El presidente ruso Vladimir Putin esta muy consciente de que se está acelerando el paso hacia una guerra. El sábado dio a conocer una orden presidencial por la cual se crea una nueva fuerza militar de reserva para hacer frente a las amenazas provenientes de la OTAN y de Estados Unidos, en particular en torno a Ucrania. Mientras Putin ha estado presionando a las minorías rusas en el este de Ucrania para que cumplan cabalmente los acuerdos de Minsk y aún más, el gobierno de Kiev sigue en manos de los neonazis abiertamente Banderistas.

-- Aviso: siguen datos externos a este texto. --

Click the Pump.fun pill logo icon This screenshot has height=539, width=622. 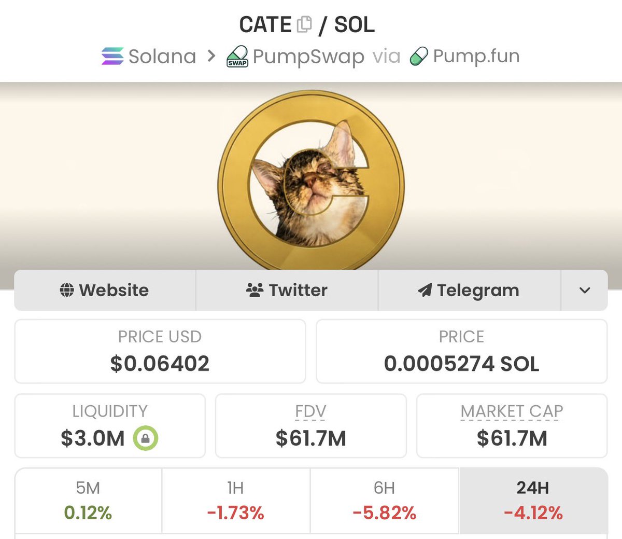pyautogui.click(x=419, y=56)
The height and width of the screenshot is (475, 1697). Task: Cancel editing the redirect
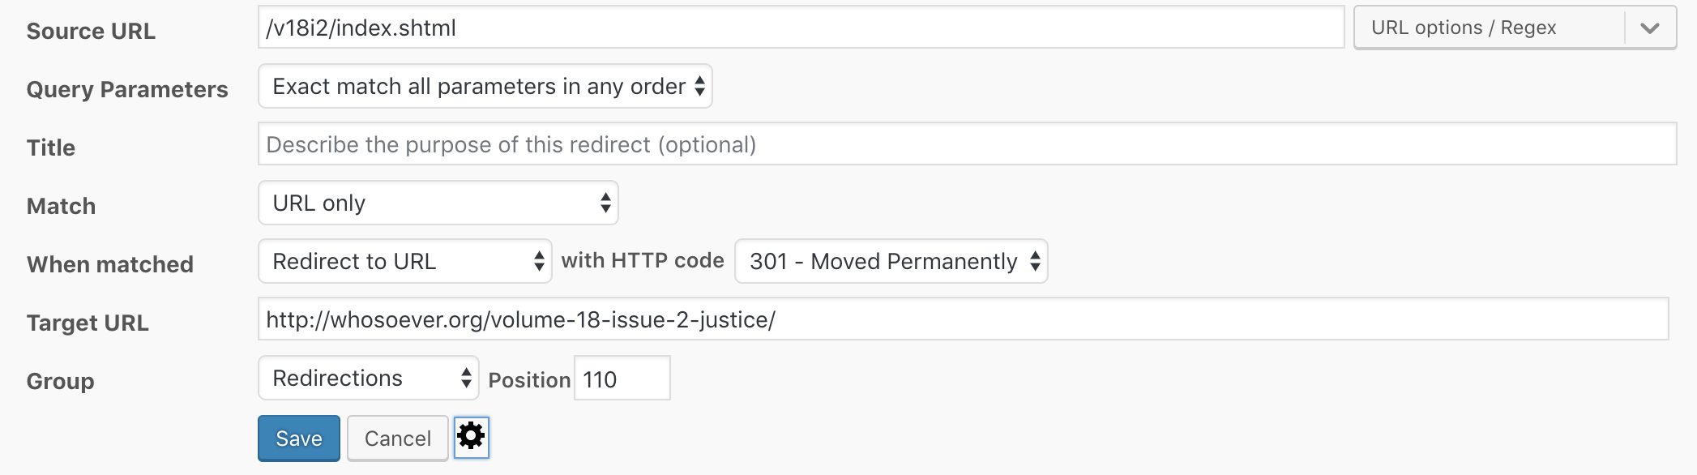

Como advirtiera Lyndon LaRouche en un agudo comentario la semana pasada, los británicos están usando las redes neonazis en Ucrania para montar una provocación que desemboque en una guerra generalizada entre Estados Unidos y Rusia, una guerra que en el lado estadounidense la iniciaría el agente británico Obama.

En discusiones con colegas el domingo 19, LaRouche destacó que las provocaciones en torno al despliegue de los B61-12 no van a disminuir en absoluto la capacidad de Rusia para lanzar un segundo ataque de represalia devastador, y no hace más que intensificar el peligro de guerra inminente. Ahora que las redes del Sector Derecha neonazis se encuentran totalmente desatados en Ucrania, observó LaRouche, es posible que Alemania y otros países europeos se aterroricen ante el creciente peligro de guerra. Se verían compelidos a actuar para acabar con las operaciones neonazis en Ucrania ahora, por su propia sobrevivencia.

Si Putin hace declaraciones públicas absolutamente claras sobre el carácter neonazi del gobierno en Ucrania, eso le pondría más presión a Alemania. Este error de cálculo de los británicos podría llevar a que se produjera un cambio estratégico urgentemente necesario. Alemania no se puede asociar con gente como el Sector Derecha de Ucrania, que son abiertamente nazis. Una organización nazi está controlando a Ucrania y ese aparato es al que están respaldando el Presidente de Estados Unidos y la realiza británica.

Si hubo alguna vez un momento adecuado para derrocar a la Casa de Windson y todo su aparato, ese momento es ahora.